Соперник вновь воспользовался моментом: он встал рядом с Верой и, слушая её рассказ о планировке дома, с умилением и восторгом ловил каждое слово.
Вера слишком умна, чтобы поддаться на дешёвую лесть, успокоил себя Платон. Однако спокойствие так и не пришло к нему, наоборот, раздражение всё возрастало. Вступать в противоборство с Буничем было унизительно, и Платон еле дождался той минуты, когда смог попрощаться и, усадив сестёр в коляску, отправиться домой. Старательно избегая любых вопросов, князь ехал впереди, а по приезде хотел сразу же отправиться спать. Однако отдохнуть ему не пришлось: в Хвастовичах его ждал измотанный и злой Щеглов.
Раздражение не отпускало Щеглова. «А ведь всё начиналось так удачно», – с горечью размышлял он. В Смоленске капитан быстро установил личности убитых – ими оказались двое отпетых бездельников, промышлявших на подхвате у местных купцов. За пару монет эти пройдохи запугивали неугодных, не брезговали они и вымогательством. С этими типами ясность была полная, да и заказчик просматривался – кто-то из отказавшихся покупать соль купцов или все они, вместе взятые. Но как только пришла ясность по сути дела, так жизнь опять смешала исправнику карты, перевернув всё с ног на голову. Факты недвусмысленно доказывали, что сбежавший с места нападения третий бандит целую неделю жил у Щеглова под носом, и самое главное, по всему выходило, что ниточка от этого злоумышленника тянется в столицу.
Положение сложилось – хуже некуда, и, не откладывая в долгий ящик, исправник помчался в Хвастовичи. По большому счету, выбирать не приходилось: только Горчаков мог пролить свет на хитросплетения столичных интриг. В надежде, что хозяин дома ещё не спит, капитан уже затемно подъехал к крыльцу, но Горчаков отсутствовал – отбыл в гости. Лакей проводил Щеглова в кабинет и попросил подождать. Через полчаса вернулся и сам князь. Поздоровавшись, спросил:
– Заждались, Пётр Петрович?
В его голосе сквозила горечь, похоже, Горчакову в гостях не понравилось.

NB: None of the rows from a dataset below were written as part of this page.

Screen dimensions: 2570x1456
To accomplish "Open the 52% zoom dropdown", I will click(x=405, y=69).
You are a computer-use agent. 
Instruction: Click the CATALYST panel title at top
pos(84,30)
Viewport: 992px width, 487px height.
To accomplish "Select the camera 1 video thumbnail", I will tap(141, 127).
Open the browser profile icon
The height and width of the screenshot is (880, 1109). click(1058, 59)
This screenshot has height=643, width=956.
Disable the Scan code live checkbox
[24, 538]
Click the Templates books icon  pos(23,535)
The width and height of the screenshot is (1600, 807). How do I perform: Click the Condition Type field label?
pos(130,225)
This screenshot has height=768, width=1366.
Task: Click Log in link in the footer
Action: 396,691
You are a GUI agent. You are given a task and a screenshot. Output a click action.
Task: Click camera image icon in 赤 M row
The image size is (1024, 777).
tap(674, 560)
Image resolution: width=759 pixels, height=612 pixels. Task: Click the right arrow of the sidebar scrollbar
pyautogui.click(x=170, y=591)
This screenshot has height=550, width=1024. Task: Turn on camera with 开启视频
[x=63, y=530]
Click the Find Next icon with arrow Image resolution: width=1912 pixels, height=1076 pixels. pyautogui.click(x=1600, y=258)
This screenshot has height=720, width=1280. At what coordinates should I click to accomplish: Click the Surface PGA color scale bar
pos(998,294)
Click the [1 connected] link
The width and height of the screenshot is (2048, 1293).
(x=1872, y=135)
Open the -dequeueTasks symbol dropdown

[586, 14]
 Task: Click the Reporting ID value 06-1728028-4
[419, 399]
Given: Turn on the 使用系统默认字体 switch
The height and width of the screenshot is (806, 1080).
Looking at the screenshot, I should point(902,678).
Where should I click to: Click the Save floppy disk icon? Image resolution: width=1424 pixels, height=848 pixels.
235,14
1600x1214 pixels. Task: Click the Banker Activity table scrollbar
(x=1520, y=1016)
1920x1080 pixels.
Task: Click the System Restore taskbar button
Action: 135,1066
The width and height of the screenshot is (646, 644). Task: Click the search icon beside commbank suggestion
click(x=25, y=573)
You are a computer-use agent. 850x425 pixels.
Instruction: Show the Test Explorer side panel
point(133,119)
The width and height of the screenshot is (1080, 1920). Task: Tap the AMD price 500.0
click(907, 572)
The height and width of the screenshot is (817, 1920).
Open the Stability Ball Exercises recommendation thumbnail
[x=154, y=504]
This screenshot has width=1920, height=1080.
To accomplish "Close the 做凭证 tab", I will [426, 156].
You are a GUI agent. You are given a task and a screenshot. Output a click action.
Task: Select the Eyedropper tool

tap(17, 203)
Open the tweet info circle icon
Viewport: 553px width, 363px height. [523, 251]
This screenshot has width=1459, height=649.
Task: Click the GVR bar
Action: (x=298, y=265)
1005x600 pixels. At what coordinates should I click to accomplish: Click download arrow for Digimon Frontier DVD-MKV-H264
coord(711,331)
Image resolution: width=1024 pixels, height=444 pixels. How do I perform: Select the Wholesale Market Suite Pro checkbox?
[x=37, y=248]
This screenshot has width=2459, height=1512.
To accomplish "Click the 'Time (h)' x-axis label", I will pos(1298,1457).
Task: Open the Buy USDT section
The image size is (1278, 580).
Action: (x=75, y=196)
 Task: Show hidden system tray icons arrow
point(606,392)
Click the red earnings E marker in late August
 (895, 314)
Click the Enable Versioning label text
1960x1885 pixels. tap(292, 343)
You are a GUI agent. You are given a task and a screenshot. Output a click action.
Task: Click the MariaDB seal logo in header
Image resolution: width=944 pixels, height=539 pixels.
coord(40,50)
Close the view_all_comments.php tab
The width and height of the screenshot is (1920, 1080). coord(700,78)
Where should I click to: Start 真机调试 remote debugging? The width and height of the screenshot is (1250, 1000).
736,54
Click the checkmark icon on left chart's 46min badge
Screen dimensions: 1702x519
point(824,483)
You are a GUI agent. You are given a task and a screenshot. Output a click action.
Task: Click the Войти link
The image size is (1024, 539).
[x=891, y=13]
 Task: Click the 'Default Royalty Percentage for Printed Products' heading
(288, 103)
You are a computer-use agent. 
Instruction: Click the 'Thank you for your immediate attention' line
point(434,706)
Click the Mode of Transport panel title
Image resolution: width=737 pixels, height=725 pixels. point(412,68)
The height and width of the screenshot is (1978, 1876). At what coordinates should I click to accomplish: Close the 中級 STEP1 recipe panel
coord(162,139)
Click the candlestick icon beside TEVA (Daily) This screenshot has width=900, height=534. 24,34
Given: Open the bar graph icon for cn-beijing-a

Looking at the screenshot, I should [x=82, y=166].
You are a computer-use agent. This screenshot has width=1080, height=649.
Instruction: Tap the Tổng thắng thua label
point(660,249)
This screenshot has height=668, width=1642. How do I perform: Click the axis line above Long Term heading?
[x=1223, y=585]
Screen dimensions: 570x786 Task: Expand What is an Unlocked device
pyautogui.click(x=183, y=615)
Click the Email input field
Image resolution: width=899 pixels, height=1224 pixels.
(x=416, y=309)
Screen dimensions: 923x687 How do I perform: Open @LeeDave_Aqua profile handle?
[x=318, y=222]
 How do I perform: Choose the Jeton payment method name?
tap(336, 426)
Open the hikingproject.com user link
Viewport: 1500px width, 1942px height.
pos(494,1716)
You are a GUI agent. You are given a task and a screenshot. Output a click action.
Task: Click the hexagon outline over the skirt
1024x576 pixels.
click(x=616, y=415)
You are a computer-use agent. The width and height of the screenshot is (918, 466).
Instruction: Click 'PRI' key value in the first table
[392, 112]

Следующий вопрос подтвердил догадку исправника:
– Не желаете ли выпить? – осведомился князь и, не дожидаясь ответа гостя, послал лакея за анисовой и «тем самым» хлебом.
– Анисовая сейчас в самый раз, – дипломатично заметил Щеглов.
Забрав у лакея поднос, Горчаков сам налил две стопки водки, пододвинул к капитану маленькую тарелочку с очень чёрным и плотным хлебом, предложил:
– Закусывайте. Этот хлеб мне присылают из монастыря на Бородинском поле. Его жена командира моих братьев, Маргарита Тучкова, построила на месте гибели мужа. Она там игуменьей стала. Я монастырю деньги жертвую, а она мне в благодарность – хлеб.
Щеглов выпил и откусил кусочек хлеба.
– Необычайный вкус! Никогда подобного не ел, да и под водку очень хорошо, – похвалил он и тут же заговорил о деле: – Спасибо за угощение, только я хотел бы кое о чём поговорить.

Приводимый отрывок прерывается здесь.